Search code examples
scikit-learnlinear-regressionrfe

StatsModel Linear Regression: Initial vs Reduced Model - Is it better?


I am running linear regression using a dataset (granted, it is for school purposes and I was told its fictitious information) and first I chose my variables (from the larger dataset) and encoded them accordingly.

I ran the first initial regression and got the following results shown in the screenshot.
Initial Regression Model Summary

I then ran RFE and selected 3 features to be selected and reran the regression to which I then obtain the following results.
Reduced Regression model

The code used for the x,y splitting in Initial Model:

# Creating feature variables, where X = independent variables and Y=dependent variables
X_data = df2.drop('TotalCharge', axis=1)
Y_data = df2[['TotalCharge']]

print('The shape of the features is:',X_data.shape)
X_data.head()
print('The shape of the labels:',Y_data.shape)
Y_data.head()

code used for Reduced model:

X_data2 = df2[['Age', 'Income', 'VitD_levels', 'Doc_visits', 'Gender_Male', 'Services_Intravenous', 'Overweight_Yes', 'Diabetes_Yes']]
Y_data2 = df2[['TotalCharge']]

print('The shape of the features is:',X_data2.shape)
X_data2.head()
print('The shape of the labels:',Y_data2.shape)
Y_data2.head()

My question is: Is the reduced model better? Not quite sure how to analyze this (still new to this....)

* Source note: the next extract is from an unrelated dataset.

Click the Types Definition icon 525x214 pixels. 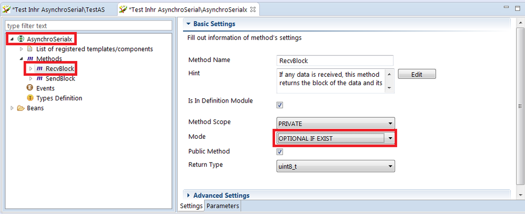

I tried choosing new features, checking for multicollinearity, normalizing before running the regression and even using Scikitlearn over Statsmodel. Not sure how to analyze the results to see if it is better...


Solution

  • A couple of observations:

    1. You had p-values of 0 for Complication_risk, Initial_admin_Emergency Admission, and Arthritis_Yes. This indicates that these variables are significant at the 5% level of significance - yet these were removed from the reduced model - thereby reducing the predictive power of the model.

    2. In any event, the R-Squared statistics for both models are quite low (0.021 and 0.001). This indicates that the model is not doing a good job at predicting the variation in the dependent variable, or the TotalCharge variable. An R-Squared of 1 indicates that the model explains 100% of the variation whereas an R-Squared of 0 explains 0% of the variation.

    The short answer to your question is that the reduced model is not better than the original - but the original model does not have much predictive power either.

    A good next step might be to run the original model with only the significant variables, i.e. Complication_risk, Initial_admin_Emergency Admission, and Arthritis_Yes - and see if the fit as measured by R-Squared improves. If it does not, then this is a good indication that the variation in the dependent variable cannot be adequately explained by the independent variables provided.